Scientific observations from data preparation
Given various representations of disease names applied in the project titles, to accurately map diseases to projects via project titles and avoid any mis-mapping, we applied a complementary mapping strategy using string match and semantic annotation. For instance, one project entitled “Discovering Novel Treatments for Batten Disease” could only be mapped to “Batten Disease (GARD:0010739)” via string match based on the disease name, instead of semantic annotation. The MetaMap annotations generated from the project title is “Juvenile Neuronal Ceroid Lipofuscinosis (UMLS: C0751383)”, which is different from the UMLS mapping (UMLS:C0027877) associated with this GARD disease. Another project entitled “TOXIC METALS, MEMBRANE SIGNALING, AND CELL GROWTH” is mapped to “Heavy metal poisoning (GARD:0006577)” via semantic annotation instead of string match, since the MetaMap annotator generates one annotation of “toxic metals (UMLS: C0274869)”, which is mapped to the UMLS associated with that GARD disease. Clearly, even though we applied this complementary strategy to establish mappings between projects and diseases, we may miss relevant projects with the disease mentioned in the project abstract, instead of in the project title. To avoid any missing data, several additional steps have been proposed and described in the “Future work” section.
Scientific insights derived from the case studies
We performed two types of case studies, funding landscape and research landscape analysis respectively to demonstrate the use of our funding knowledge graph for evidence-based rare disease research discovery.
Funding landscape assessment
Accessing funding data allows researchers to examine funding situations and funding opportunities in rare diseases. Our case studies illustrate that the funding trend consistently reflects the disease burden to the public health, e.g., infectious diseases received the most amount of funding support over years. A big jump regarding the total funding amount for infectious diseases between 2013 and 2017, coincides with the Ebola and Zika outbreaks that occurred during that timeframe.

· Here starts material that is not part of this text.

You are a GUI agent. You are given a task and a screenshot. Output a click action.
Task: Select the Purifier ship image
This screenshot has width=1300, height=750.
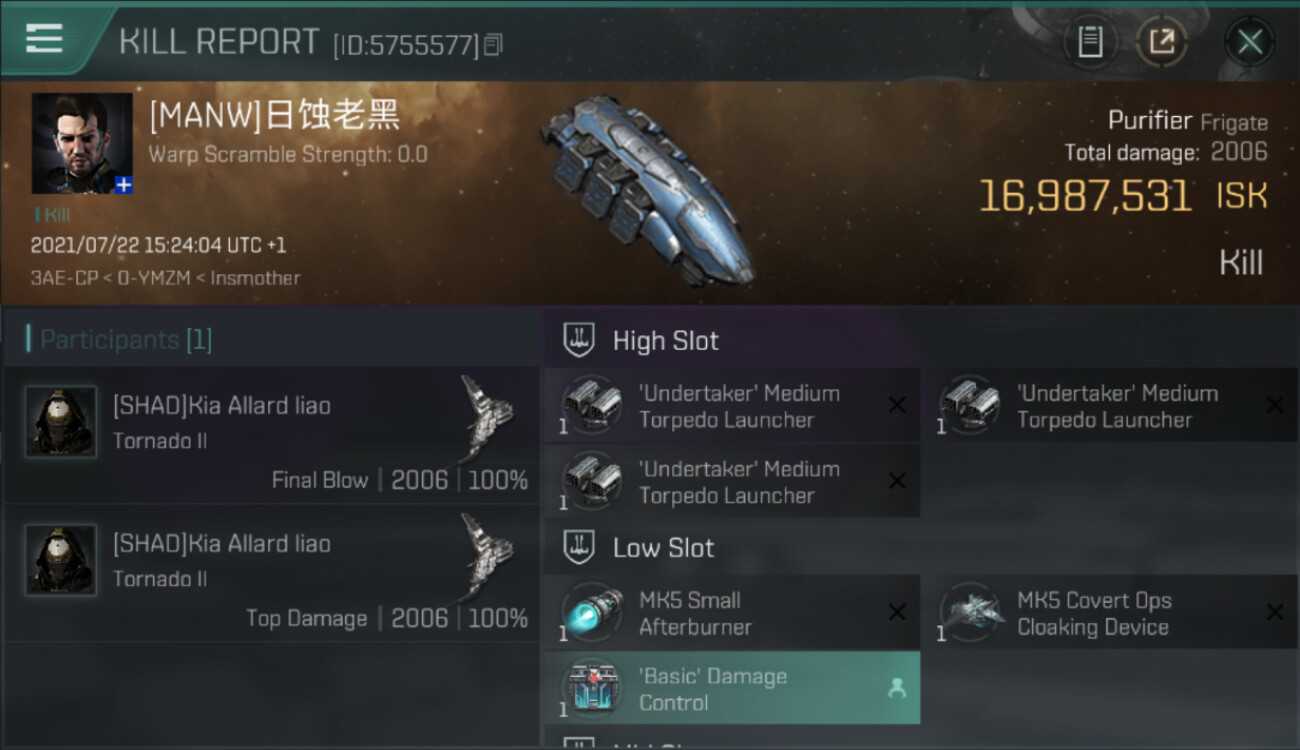pyautogui.click(x=648, y=190)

Another inspiring message derived from our analysis is that the amount of funding for supporting rare disease research has been increasing yearly, which might encourage and motivate more scientists to devote more of their research to rare diseases.
Scientific evidence-based rare disease research discovery
Analysis of funding data not only provides a systematic way to outline a complete research spectrum for an interested disease (category), but also generates scientific evidence supporting rare disease research discovery. For instance, the case study of Neuronal Ceroid Lipofuscinosis (NCL) illustrates that several different types of NCL have been investigated intensively and one therapeutic success on one type of NCL, namely, CLN2, which will enable us to dive into it and derive insight and knowledge about the status and gaps of research on NCL in further investigation. In addition, we demonstrated the power of aligning funded projects with their publications to direct research. As shown in the case study of Duchenne Muscular Dystrophy, it becomes feasible to cluster research papers based on a funded project or a list of projects with a similar research topic, which enables researchers to systematically track research pathway and programmatically prepare training data for future study. In this study, publication clusters were solely based on single projects; we propose to cluster publications with multiple projects with similar research topics by implementing Natural Language Processing (NLP) algorithms to analyze project abstracts.
Limitations and future work
By reviewing the MONDO categories applied to organize rare diseases, some categories, for instance, “Mendelian disease”, “disease by anatomical system”, are broad categories consisted of many individual diseases; In addition, as shown in Table 3, most rare diseases are grouped into multiple MONDO categories. We propose to extend our disease category mapping to a higher granularity level as the next step, to precisely reflect funding distribution and assess research landscape by disease categories.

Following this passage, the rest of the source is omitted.